Mark David Benigni (born 1972) is an American education professional and former politician. From 2001 to 2008, Benigni served as mayor of Meriden, Connecticut. Formerly a member of the Meriden City Council, Benigni was elected as an independent candidate in 2001.

Benigni is currently Superintendent of Meriden Public Schools, having served in the position since 2010. He previously serving as principal of Cromwell High School from 2008 to 2010.

== Early life and education ==
Benigni was described as a "lifelong [Meriden] resident" by The New York Times in 2001. He earned a bachelor's degree in business from Western Connecticut State University. He received his master's and doctorate degrees in education from the University of Hartford.

== Career ==
Benigni was an assistant principal in the Berlin, Connecticut school district before getting elected to the Meriden City Council. In 2001, he was elected to his first term as mayor of Meriden. A former Democrat, he ran as an independent candidate against incumbent Democratic mayor Joseph J. Marinan Jr. His 2001 mayoral candidacy was supported by local Republicans.

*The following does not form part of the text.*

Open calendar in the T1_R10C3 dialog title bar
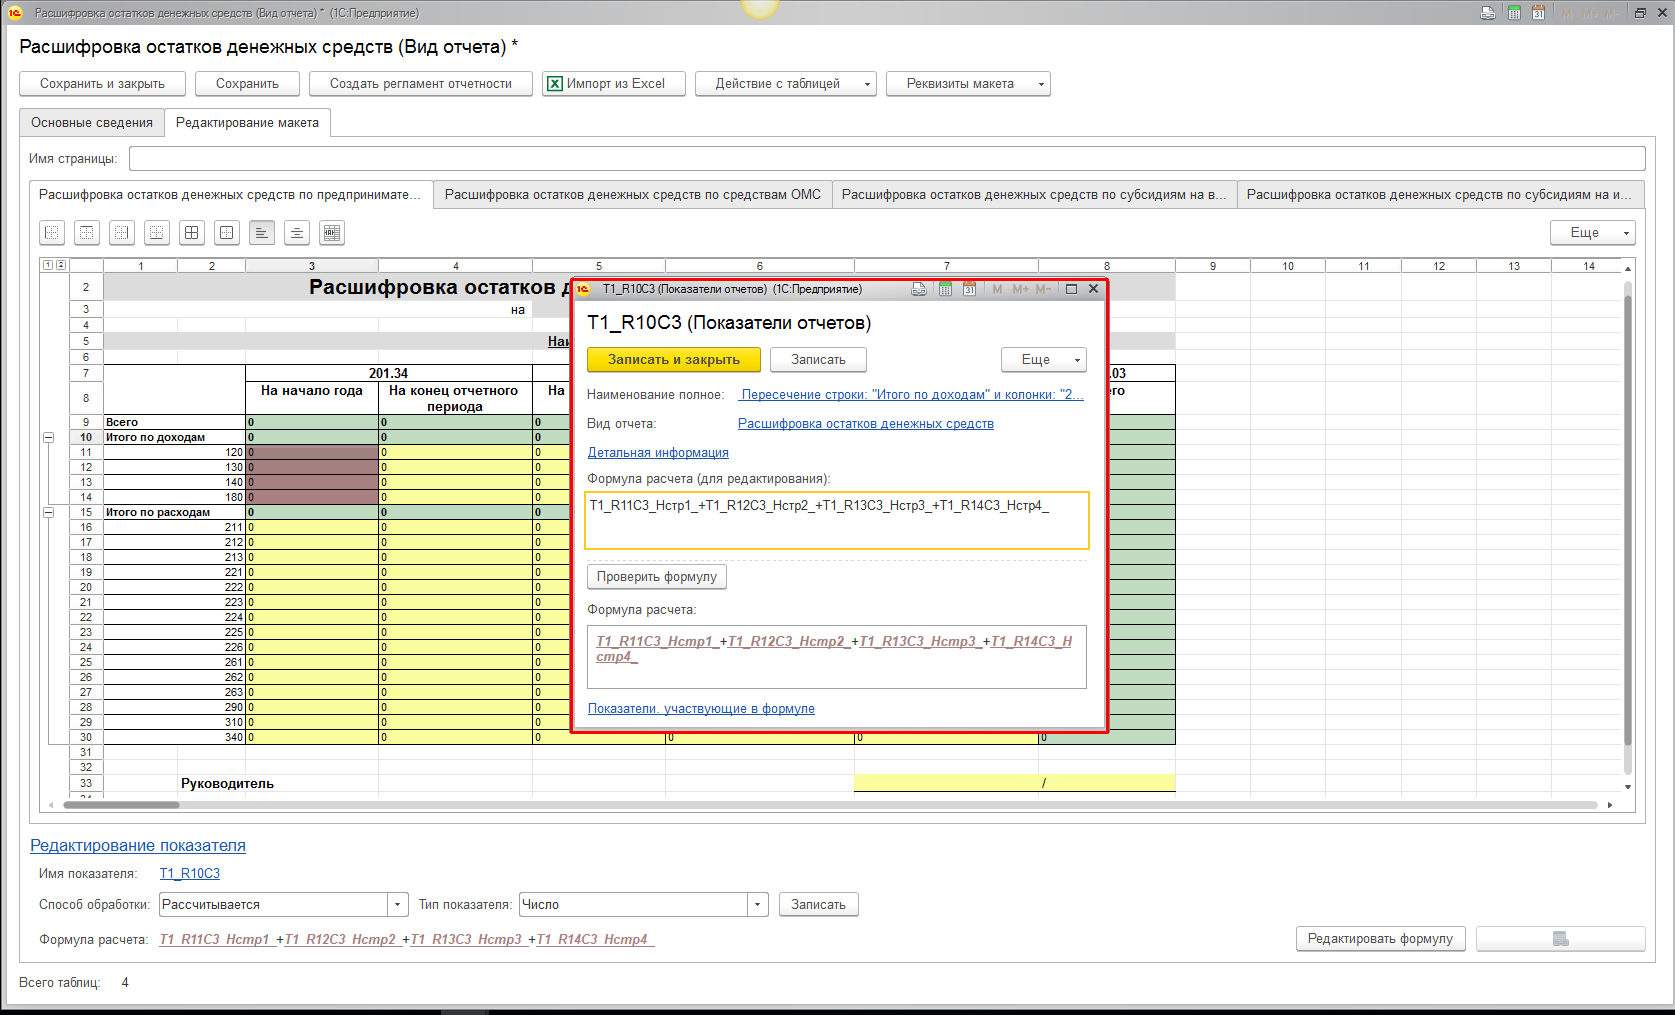The width and height of the screenshot is (1675, 1015). (x=969, y=289)
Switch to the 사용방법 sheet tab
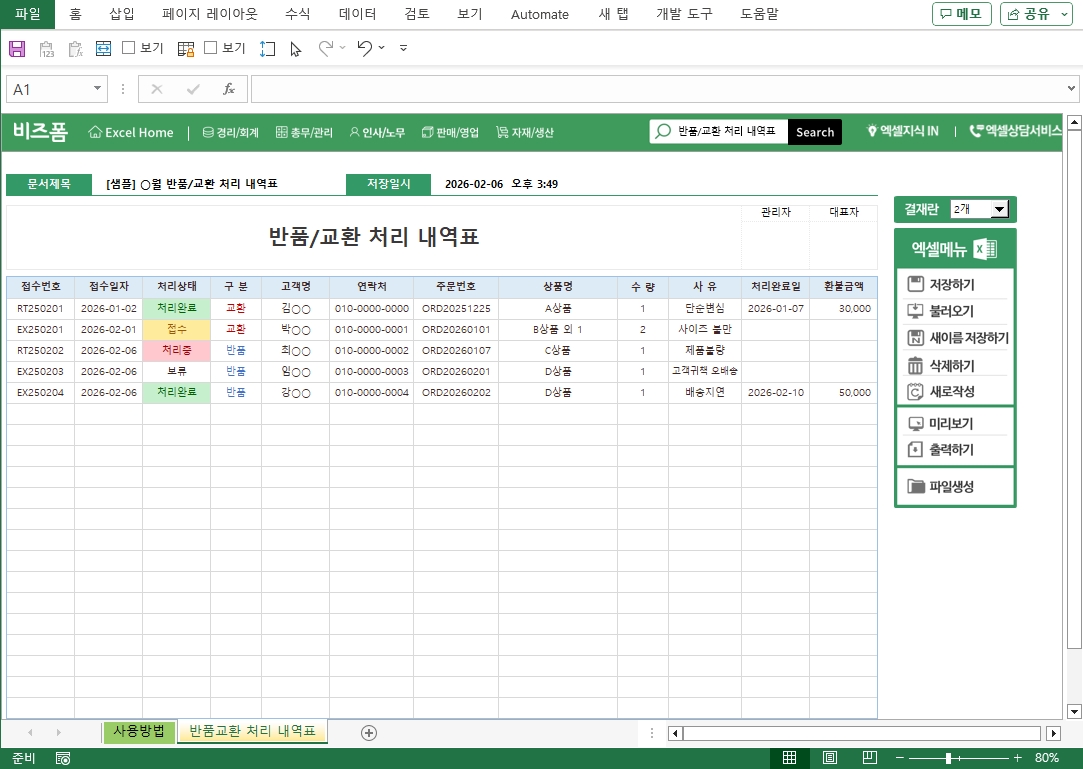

His victory made Meriden the only municipality in Connecticut at the time to have a mayor without a partisan affiliation. He went on to serve four terms in office. In 2008, Benigni resigned as mayor to became the principal of Cromwell High School.

He left his position as principal in 2010 to become Superintendent of Meriden Public Schools. As Superintendent, he has been credited with instituting full-day kindergarten programs in the district, as well as Saturday enrichment education services. In 2024, he presided over the expansion of English as a second language programs in the district to meet demand among new students.